*TASK STATEMENT:* Word for word, restate all of the data shown below.

*THE INPUT:*
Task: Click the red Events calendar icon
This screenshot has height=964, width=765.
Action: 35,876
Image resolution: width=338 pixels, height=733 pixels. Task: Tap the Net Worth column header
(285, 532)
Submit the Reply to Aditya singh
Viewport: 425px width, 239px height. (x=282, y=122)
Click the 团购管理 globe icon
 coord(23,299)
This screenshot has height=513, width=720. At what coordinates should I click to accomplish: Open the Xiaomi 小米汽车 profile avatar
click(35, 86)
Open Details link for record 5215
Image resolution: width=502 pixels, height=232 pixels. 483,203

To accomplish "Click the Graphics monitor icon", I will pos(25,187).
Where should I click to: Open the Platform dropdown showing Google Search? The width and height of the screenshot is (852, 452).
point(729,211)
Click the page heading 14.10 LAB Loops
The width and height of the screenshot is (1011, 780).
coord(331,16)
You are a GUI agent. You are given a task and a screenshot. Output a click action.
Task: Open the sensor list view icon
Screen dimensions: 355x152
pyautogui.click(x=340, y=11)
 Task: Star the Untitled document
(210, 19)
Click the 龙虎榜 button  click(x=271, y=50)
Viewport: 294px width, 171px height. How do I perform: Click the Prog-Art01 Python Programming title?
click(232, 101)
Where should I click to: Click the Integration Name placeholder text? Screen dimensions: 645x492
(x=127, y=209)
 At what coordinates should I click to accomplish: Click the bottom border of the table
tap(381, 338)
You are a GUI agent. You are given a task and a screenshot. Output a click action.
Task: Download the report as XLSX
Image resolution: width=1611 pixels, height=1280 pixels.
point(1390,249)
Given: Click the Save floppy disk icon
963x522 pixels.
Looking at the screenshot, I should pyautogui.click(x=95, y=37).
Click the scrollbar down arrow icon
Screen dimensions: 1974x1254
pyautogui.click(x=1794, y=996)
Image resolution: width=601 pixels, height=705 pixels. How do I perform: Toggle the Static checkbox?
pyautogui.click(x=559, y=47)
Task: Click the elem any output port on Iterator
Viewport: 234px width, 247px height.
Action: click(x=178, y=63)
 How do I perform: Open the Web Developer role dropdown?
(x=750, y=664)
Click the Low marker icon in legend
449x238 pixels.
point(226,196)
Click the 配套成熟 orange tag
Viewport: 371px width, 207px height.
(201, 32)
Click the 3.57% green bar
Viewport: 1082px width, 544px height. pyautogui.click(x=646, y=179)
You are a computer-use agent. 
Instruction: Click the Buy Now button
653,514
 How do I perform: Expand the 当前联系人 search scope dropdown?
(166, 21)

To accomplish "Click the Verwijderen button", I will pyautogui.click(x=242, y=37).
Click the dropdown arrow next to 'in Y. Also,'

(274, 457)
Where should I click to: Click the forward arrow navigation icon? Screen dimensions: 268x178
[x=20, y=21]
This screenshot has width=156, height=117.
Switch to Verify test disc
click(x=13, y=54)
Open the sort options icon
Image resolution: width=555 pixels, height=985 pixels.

*SOLUTION BELOW:*
Task: Click the red Events calendar icon
This screenshot has height=964, width=765.
Action: 35,876
Image resolution: width=338 pixels, height=733 pixels. Task: Tap the Net Worth column header
(285, 532)
Submit the Reply to Aditya singh
Viewport: 425px width, 239px height. (x=282, y=122)
Click the 团购管理 globe icon
 coord(23,299)
This screenshot has height=513, width=720. At what coordinates should I click to accomplish: Open the Xiaomi 小米汽车 profile avatar
click(35, 86)
Open Details link for record 5215
Image resolution: width=502 pixels, height=232 pixels. 483,203

To accomplish "Click the Graphics monitor icon", I will pos(25,187).
Where should I click to: Open the Platform dropdown showing Google Search? The width and height of the screenshot is (852, 452).
point(729,211)
Click the page heading 14.10 LAB Loops
The width and height of the screenshot is (1011, 780).
coord(331,16)
You are a GUI agent. You are given a task and a screenshot. Output a click action.
Task: Open the sensor list view icon
Screen dimensions: 355x152
pyautogui.click(x=340, y=11)
 Task: Star the Untitled document
(210, 19)
Click the 龙虎榜 button  click(x=271, y=50)
Viewport: 294px width, 171px height. How do I perform: Click the Prog-Art01 Python Programming title?
click(232, 101)
Where should I click to: Click the Integration Name placeholder text? Screen dimensions: 645x492
(x=127, y=209)
 At what coordinates should I click to accomplish: Click the bottom border of the table
tap(381, 338)
You are a GUI agent. You are given a task and a screenshot. Output a click action.
Task: Download the report as XLSX
Image resolution: width=1611 pixels, height=1280 pixels.
point(1390,249)
Given: Click the Save floppy disk icon
963x522 pixels.
Looking at the screenshot, I should pyautogui.click(x=95, y=37).
Click the scrollbar down arrow icon
Screen dimensions: 1974x1254
pyautogui.click(x=1794, y=996)
Image resolution: width=601 pixels, height=705 pixels. How do I perform: Toggle the Static checkbox?
pyautogui.click(x=559, y=47)
Task: Click the elem any output port on Iterator
Viewport: 234px width, 247px height.
Action: click(x=178, y=63)
 How do I perform: Open the Web Developer role dropdown?
(x=750, y=664)
Click the Low marker icon in legend
449x238 pixels.
point(226,196)
Click the 配套成熟 orange tag
Viewport: 371px width, 207px height.
(201, 32)
Click the 3.57% green bar
Viewport: 1082px width, 544px height. pyautogui.click(x=646, y=179)
You are a computer-use agent. 
Instruction: Click the Buy Now button
653,514
 How do I perform: Expand the 当前联系人 search scope dropdown?
(166, 21)

To accomplish "Click the Verwijderen button", I will pyautogui.click(x=242, y=37).
Click the dropdown arrow next to 'in Y. Also,'

(274, 457)
Where should I click to: Click the forward arrow navigation icon? Screen dimensions: 268x178
[x=20, y=21]
This screenshot has width=156, height=117.
Switch to Verify test disc
click(x=13, y=54)
Open the sort options icon
Image resolution: width=555 pixels, height=985 pixels.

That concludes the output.